INFORMATION PROVIDED.
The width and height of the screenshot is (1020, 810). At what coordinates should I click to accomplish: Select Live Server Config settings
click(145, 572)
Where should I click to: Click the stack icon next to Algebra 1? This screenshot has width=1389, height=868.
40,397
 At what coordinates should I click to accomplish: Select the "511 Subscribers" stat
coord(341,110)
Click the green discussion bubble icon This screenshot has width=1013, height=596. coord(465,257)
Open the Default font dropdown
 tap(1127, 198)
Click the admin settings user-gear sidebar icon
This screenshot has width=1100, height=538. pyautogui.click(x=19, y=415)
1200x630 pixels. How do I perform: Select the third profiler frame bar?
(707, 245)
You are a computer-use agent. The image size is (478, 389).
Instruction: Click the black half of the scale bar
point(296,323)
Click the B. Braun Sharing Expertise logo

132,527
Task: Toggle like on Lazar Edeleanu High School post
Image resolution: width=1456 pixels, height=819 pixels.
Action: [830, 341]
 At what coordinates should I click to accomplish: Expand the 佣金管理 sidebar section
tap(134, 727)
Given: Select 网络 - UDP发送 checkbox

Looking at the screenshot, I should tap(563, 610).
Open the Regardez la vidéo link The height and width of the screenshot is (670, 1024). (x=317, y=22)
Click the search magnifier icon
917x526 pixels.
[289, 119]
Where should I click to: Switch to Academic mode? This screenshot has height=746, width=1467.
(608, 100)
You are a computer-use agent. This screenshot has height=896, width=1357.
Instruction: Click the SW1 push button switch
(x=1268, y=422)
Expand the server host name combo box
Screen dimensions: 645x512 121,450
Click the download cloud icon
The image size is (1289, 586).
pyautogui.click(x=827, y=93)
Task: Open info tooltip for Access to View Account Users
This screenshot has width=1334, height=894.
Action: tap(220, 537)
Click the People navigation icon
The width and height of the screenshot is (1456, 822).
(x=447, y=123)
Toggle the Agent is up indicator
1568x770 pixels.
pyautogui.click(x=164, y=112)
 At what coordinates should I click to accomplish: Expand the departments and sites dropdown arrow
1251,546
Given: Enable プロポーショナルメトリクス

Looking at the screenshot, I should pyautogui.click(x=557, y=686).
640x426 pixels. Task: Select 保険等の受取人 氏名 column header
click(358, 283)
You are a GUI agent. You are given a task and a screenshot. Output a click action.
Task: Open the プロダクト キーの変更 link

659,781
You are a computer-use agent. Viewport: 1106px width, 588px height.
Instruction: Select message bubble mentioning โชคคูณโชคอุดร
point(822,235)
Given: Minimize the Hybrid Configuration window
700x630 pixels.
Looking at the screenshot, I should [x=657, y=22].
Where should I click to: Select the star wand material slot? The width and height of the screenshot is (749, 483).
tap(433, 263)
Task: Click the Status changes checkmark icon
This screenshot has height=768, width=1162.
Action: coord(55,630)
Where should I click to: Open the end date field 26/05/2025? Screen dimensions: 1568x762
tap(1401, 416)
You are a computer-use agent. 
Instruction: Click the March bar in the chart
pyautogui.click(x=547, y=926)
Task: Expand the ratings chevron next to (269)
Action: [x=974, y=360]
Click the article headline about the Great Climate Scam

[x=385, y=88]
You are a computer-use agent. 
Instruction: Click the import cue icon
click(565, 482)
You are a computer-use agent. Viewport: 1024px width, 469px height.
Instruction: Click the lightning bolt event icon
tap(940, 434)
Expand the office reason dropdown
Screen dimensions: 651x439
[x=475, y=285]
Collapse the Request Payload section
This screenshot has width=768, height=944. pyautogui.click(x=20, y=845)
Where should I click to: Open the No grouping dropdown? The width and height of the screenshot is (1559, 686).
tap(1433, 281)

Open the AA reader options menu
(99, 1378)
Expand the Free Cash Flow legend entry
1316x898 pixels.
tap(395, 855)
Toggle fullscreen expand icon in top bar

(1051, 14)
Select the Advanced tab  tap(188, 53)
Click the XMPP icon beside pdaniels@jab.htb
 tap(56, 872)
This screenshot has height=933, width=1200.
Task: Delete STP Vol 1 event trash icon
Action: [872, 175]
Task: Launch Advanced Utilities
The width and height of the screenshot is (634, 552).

GIVEN REQUEST. Copy all the lines above without any changes.

EXERCISE RESULT.
The width and height of the screenshot is (1020, 810). At what coordinates should I click to accomplish: Select Live Server Config settings
click(145, 572)
Where should I click to: Click the stack icon next to Algebra 1? This screenshot has width=1389, height=868.
40,397
 At what coordinates should I click to accomplish: Select the "511 Subscribers" stat
coord(341,110)
Click the green discussion bubble icon This screenshot has width=1013, height=596. coord(465,257)
Open the Default font dropdown
 tap(1127, 198)
Click the admin settings user-gear sidebar icon
This screenshot has width=1100, height=538. pyautogui.click(x=19, y=415)
1200x630 pixels. How do I perform: Select the third profiler frame bar?
(707, 245)
You are a computer-use agent. The image size is (478, 389).
Instruction: Click the black half of the scale bar
point(296,323)
Click the B. Braun Sharing Expertise logo

132,527
Task: Toggle like on Lazar Edeleanu High School post
Image resolution: width=1456 pixels, height=819 pixels.
Action: [830, 341]
 At what coordinates should I click to accomplish: Expand the 佣金管理 sidebar section
tap(134, 727)
Given: Select 网络 - UDP发送 checkbox

Looking at the screenshot, I should tap(563, 610).
Open the Regardez la vidéo link The height and width of the screenshot is (670, 1024). (x=317, y=22)
Click the search magnifier icon
917x526 pixels.
[289, 119]
Where should I click to: Switch to Academic mode? This screenshot has height=746, width=1467.
(608, 100)
You are a computer-use agent. This screenshot has height=896, width=1357.
Instruction: Click the SW1 push button switch
(x=1268, y=422)
Expand the server host name combo box
Screen dimensions: 645x512 121,450
Click the download cloud icon
The image size is (1289, 586).
pyautogui.click(x=827, y=93)
Task: Open info tooltip for Access to View Account Users
This screenshot has width=1334, height=894.
Action: tap(220, 537)
Click the People navigation icon
The width and height of the screenshot is (1456, 822).
(x=447, y=123)
Toggle the Agent is up indicator
1568x770 pixels.
pyautogui.click(x=164, y=112)
 At what coordinates should I click to accomplish: Expand the departments and sites dropdown arrow
1251,546
Given: Enable プロポーショナルメトリクス

Looking at the screenshot, I should pyautogui.click(x=557, y=686).
640x426 pixels. Task: Select 保険等の受取人 氏名 column header
click(358, 283)
You are a GUI agent. You are given a task and a screenshot. Output a click action.
Task: Open the プロダクト キーの変更 link

659,781
You are a computer-use agent. Viewport: 1106px width, 588px height.
Instruction: Select message bubble mentioning โชคคูณโชคอุดร
point(822,235)
Given: Minimize the Hybrid Configuration window
700x630 pixels.
Looking at the screenshot, I should [x=657, y=22].
Where should I click to: Select the star wand material slot? The width and height of the screenshot is (749, 483).
tap(433, 263)
Task: Click the Status changes checkmark icon
This screenshot has height=768, width=1162.
Action: coord(55,630)
Where should I click to: Open the end date field 26/05/2025? Screen dimensions: 1568x762
tap(1401, 416)
You are a computer-use agent. 
Instruction: Click the March bar in the chart
pyautogui.click(x=547, y=926)
Task: Expand the ratings chevron next to (269)
Action: [x=974, y=360]
Click the article headline about the Great Climate Scam

[x=385, y=88]
You are a computer-use agent. 
Instruction: Click the import cue icon
click(565, 482)
You are a computer-use agent. Viewport: 1024px width, 469px height.
Instruction: Click the lightning bolt event icon
tap(940, 434)
Expand the office reason dropdown
Screen dimensions: 651x439
[x=475, y=285]
Collapse the Request Payload section
This screenshot has width=768, height=944. pyautogui.click(x=20, y=845)
Where should I click to: Open the No grouping dropdown? The width and height of the screenshot is (1559, 686).
tap(1433, 281)

Open the AA reader options menu
(99, 1378)
Expand the Free Cash Flow legend entry
1316x898 pixels.
tap(395, 855)
Toggle fullscreen expand icon in top bar

(1051, 14)
Select the Advanced tab  tap(188, 53)
Click the XMPP icon beside pdaniels@jab.htb
 tap(56, 872)
This screenshot has height=933, width=1200.
Task: Delete STP Vol 1 event trash icon
Action: [872, 175]
Task: Launch Advanced Utilities
The width and height of the screenshot is (634, 552).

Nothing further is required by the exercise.